Monday, November 5, 2012

Cross-Pollination: New Models for Professional Development

Each Friday for the past two weeks, I have been on the road providing professional development on nonfiction literature. On Friday, October 26th, I was at the School Library Journal 2012 Leadership Summit in Philadelphia, serving as moderator of a panel of nonfiction authors (Steve Sheinkin, Sally Walker, Barbara Kerley, and Deborah Hopkinson) discussing nonfiction and the new Common Core State Standards. As moderator, my role was to frame each of their latest books in the context of their similarities and differences, and the connections teachers can make from those similarities and differences to specific aspects of the CCSS. As a teacher educator, I was speaking with nonfiction authors about how teachers can use their work in the classroom, but for an audience of primarily school librarians, who will be the catalysts for this approach to nonfiction at their own schools. Teachers, authors, and librarians coming together to best serve kids: a great model, and one that here at the Uncommon Corps, we are trying to spread. As participants in the Summit as a whole, Sue Bartle and I got to network with passionate school librarians from across the country; there was a great sense of possibility regarding the role of nonfiction in classrooms.

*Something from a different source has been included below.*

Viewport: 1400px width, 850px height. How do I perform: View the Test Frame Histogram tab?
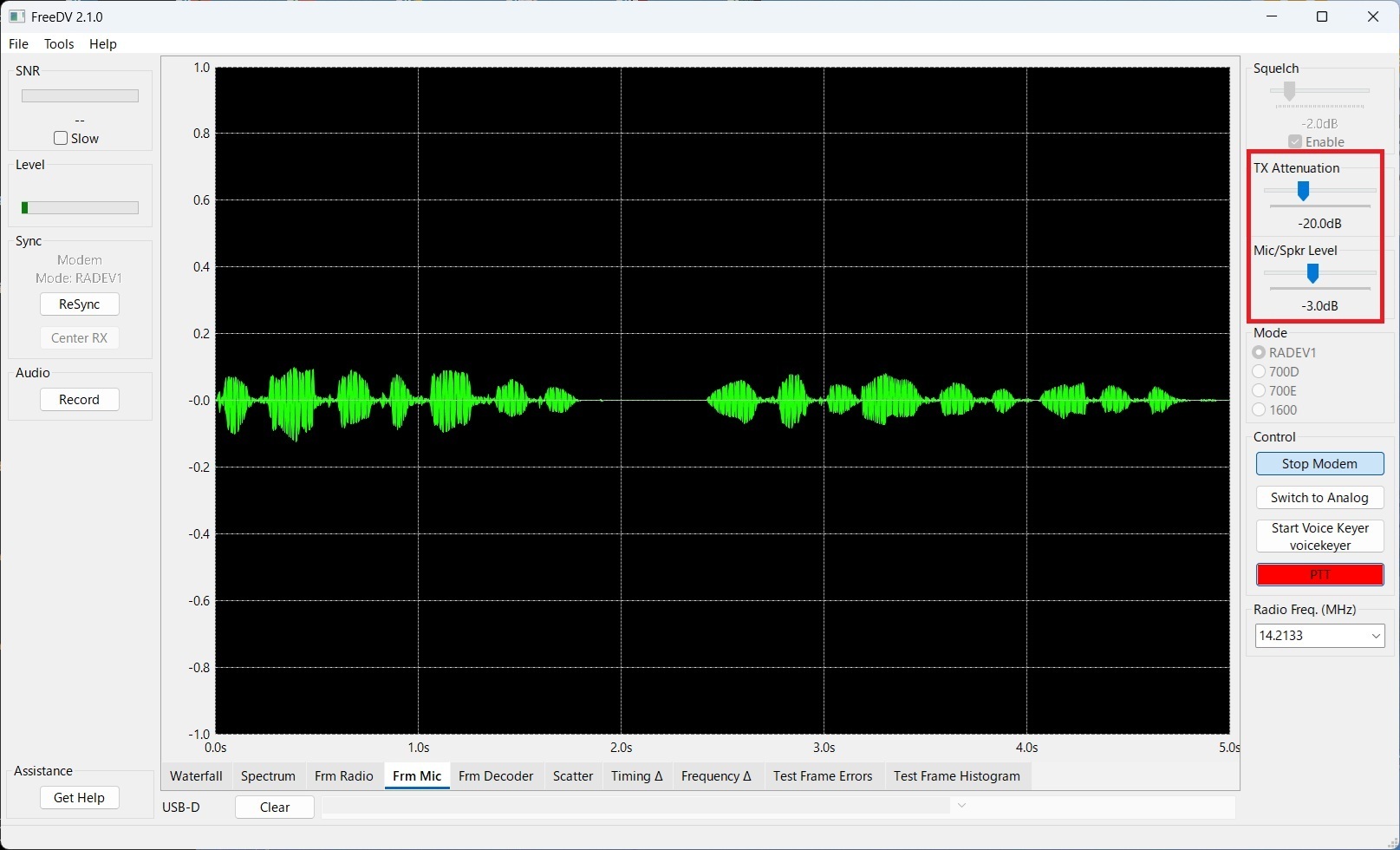coord(956,776)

This past Friday, I spent the day in Mayville, New York, again with Sue Bartle, as well as Marc Aronson, and Lee Berger, the paleoanthropologist in South Africa who discovered the two most complete partial skeletons ever uncovered thus far of our pre-human ancestors. Marc and Lee have coauthored a new book for the intermediate-middle grades with National Geographic, Skull in the Rock, and our workshop was grounded in providing professional development for schools teams (librarians and teachers of all content areas) on nonfiction literature, with an emphasis on disciplinary literacy. Sue Bartle was the orchestra conductor for this workshop, as well as its brainchild. Myra Zarnowksi, our Uncommon Core colleague, was originally part of this planning as well. Lee launched the day with a discussion of australopithecus sediba and the unfolding discoveries teams of scientists are making based on the skeletons at Malapa. From there, Marc walked the audience through the book itself, and how Lee's research and life history helped to shape and frame the structure and format of the book as well as the writing style. After lunch, I presented on the ways in which Skull in the Rock can be used for a variety of roles in the classroom, as well as the more general models from Teaching with Text Sets for scaffolding nonfiction into language arts and the content areas. If you're interested in learning more about what we explored, you can go to the blog we created for the event: http://www.skullintherock.blogspot.com/.

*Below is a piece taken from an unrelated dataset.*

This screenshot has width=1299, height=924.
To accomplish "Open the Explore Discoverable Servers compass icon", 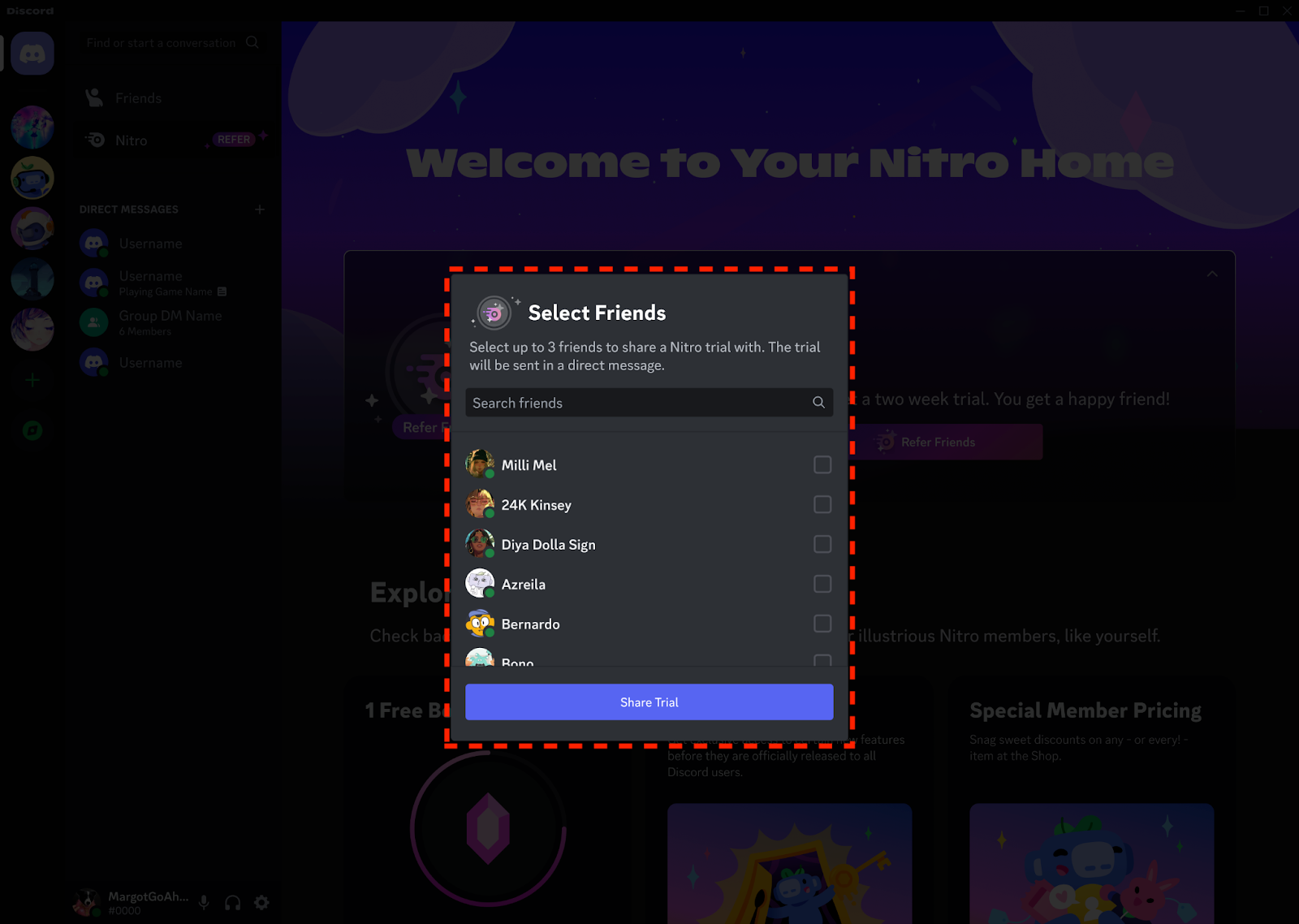I will [32, 430].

What did these events both have in common? Cross-pollination. It's not enough anymore for language arts teachers to just meet with language arts teachers, or librarians to just meet with librarians. Authors can no longer be on the periphery of professional development for teachers and librarians, the window dressing of an end-of-day book signing. We also need to bring content specialists, including world-famous scientists like Lee, into the fold. Friday's model consisted of a content specialist, and an author, followed-up by a teacher. Our audience was a combination of teachers and librarians, and in the best case scenarios, they were teams of teachers and librarians from the same school. What other models like this are out there? What kinds of interesting professional development have you been doing in your district that also involves this kind of cross-pollination? For new nonfiction books, it seems that publishers and school districts should seize this opportunity to have the specialists featured in the books speak directly to teachers and librarians along with the authors. We can take students to a deeper, richer level when we collaborate together with a common purpose. When we bring content specialists in who are, quite literally, changing our world for us, or allowing us to see the world anew, it serves as a catalyst and creates tremendous energy. On Friday, we were all channeling our inner Indiana Jones. Isn't that what we want for kids, too?